# sollen/müssen



## Eva Maria

Como siempre, me surge la duda respecto a si debo utilizar "müssen" o "sollen".

Contexto:

- Ustedes deben ponerse en contacto con la empresa.

Mis intentos:

- Sie sollen sich in Verbindung mit dem Unternehmen setzen...

- Sie müssen sich in Verbindung mit dem Unternehmen setzen...

EM


----------



## Aurin

Generalmente se usa "müssen" para lo que debe hacer un@ mism@.
Diciendo a otros que "müssen" suena muy fuerte.
En tu ejemplo suena todavía mejor si empleas el subjuntivo:
Sie sollten sich....
O todavía mejor: Setzen Sie sich bitte....
Würden Sie sich bitte .......in Verbindung setzen?


----------



## Eva Maria

Aurin said:


> Generalmente se usa "müssen" para lo que debe hacer un@ mism@.
> Diciendo a otros que "müssen" suena muy fuerte.
> En tu ejemplo suena todavía mejor si empleas el subjuntivo:
> Sie sollten sich....
> O todavía mejor: Setzen Sie sich bitte....
> Würden Sie sich bitte .......in Verbindung setzen?


 
Aurin,

No sé qué pasa, pero nunca logro recordar cuál es cuál!

_Sección de datos_

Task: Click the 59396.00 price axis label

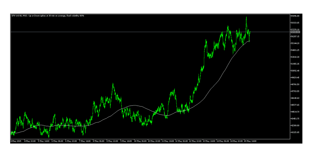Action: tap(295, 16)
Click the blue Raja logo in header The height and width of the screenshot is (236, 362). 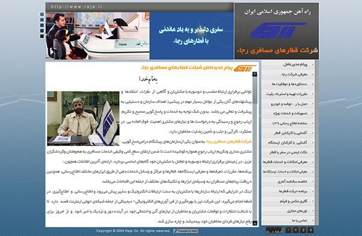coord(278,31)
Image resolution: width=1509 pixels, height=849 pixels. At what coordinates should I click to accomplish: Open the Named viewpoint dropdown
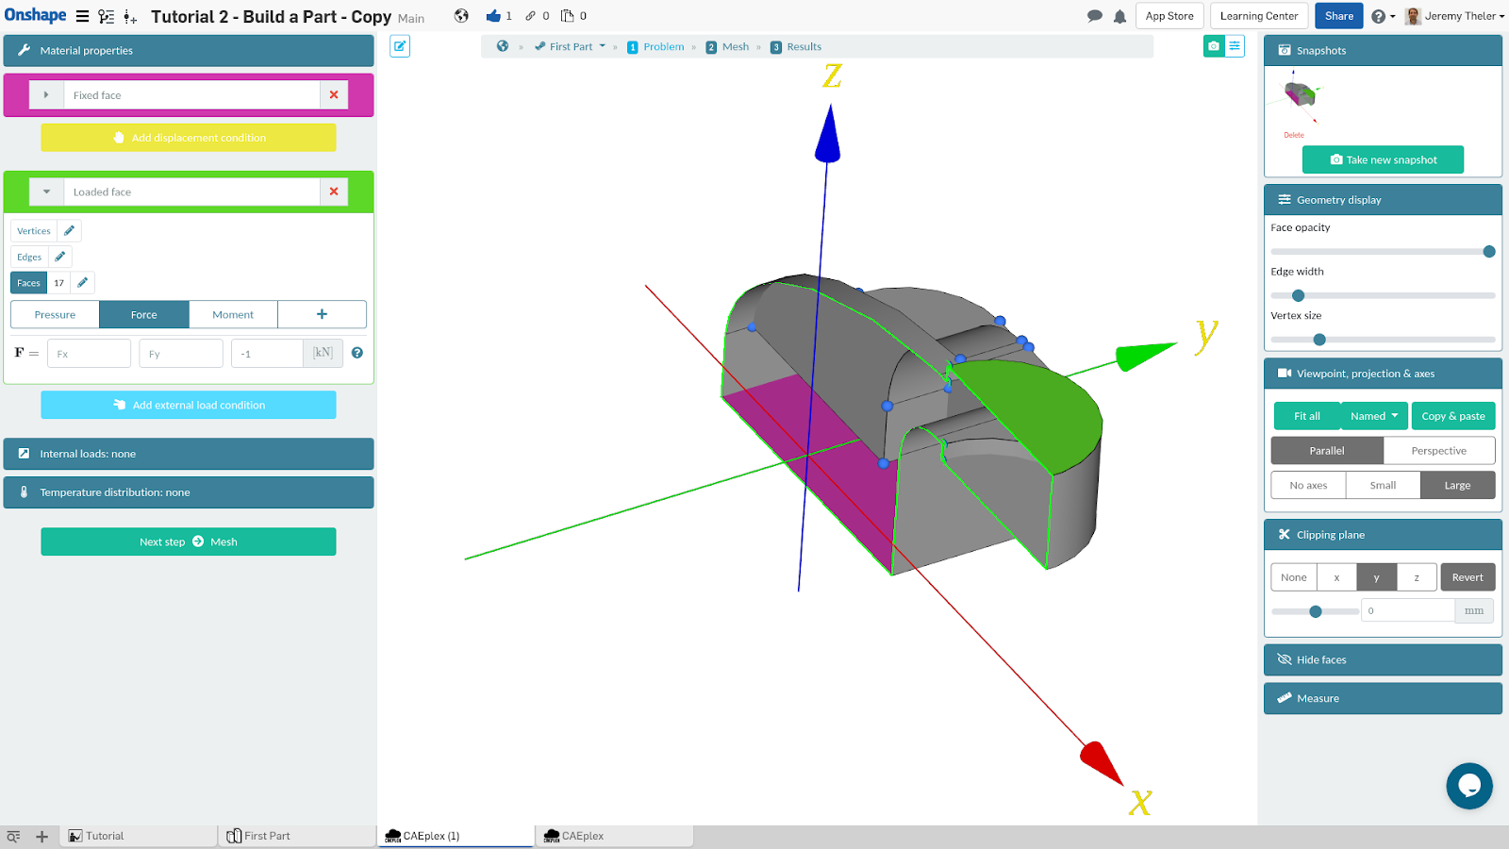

_Ejercicio A_
Responde con base en el hilo sobre sollen y müssen:
(i) ¿Qué frase en español quiere traducir Eva Maria al alemán?
(ii) Según Aurin, ¿para qué se usa generalmente "müssen"?
(iii) ¿Qué modo verbal recomienda Aurin emplear en el ejemplo de Eva Maria?
_Ejercicio B_
Retoma el hilo sobre sollen y müssen desde donde se detiene.

_Resultado final A_
(i) "Ustedes deben ponerse en contacto con la empresa."
(ii) Para lo que debe hacer un@ mism@.
(iii) El subjuntivo ("Sie sollten sich....").

_Resultado final B_
Me gusta "Setzen Sie sich bitte..."

Danke nochmal!

EM

PD: ¿Te has fijado que hoy has llegado a los 1.000 posts? Justamente yo también he llegado a mis 1.000 hoy! Me han felicitado en las Congrats Pages! ¿Por qué no miras si te han felicitado a ti también? Jeje


----------



## Tania4

Hola Eva Maria,
Trata de no usar el verbo müssen excepto si hablas con tus propios hijos  porque de lo contrario te verias un poco arrogante o exigente.


----------



## starrynightrhone

Tania4 said:


> Trata de no usar el verbo müssen excepto si hablas con tus propios hijos  porque de lo contrario te verias un poco arrogante o exigente.


 


Perdón, pero no estoy de acuerdo con esto. El verbo "müssen" es importante en alemán y no se usa solamente con sus hijos 

Eva Maria, I saw that you also speak English, maybe it's easier for you to differentiate between "soll" and "müssen" when you think of the English equvialents "should" and "have to":

"You should contact your company." ("Sie sollen...")
"You have to contact your company." ("Sie müssen...")

Y en Español? Se dice:

"Deberían contactar su empresa." y
"Tienen que contactar su empresa." 

?


----------



## Tania4

Starry, perdon por la simplicidad de mi explicacion, y lo de los hijos era una broma.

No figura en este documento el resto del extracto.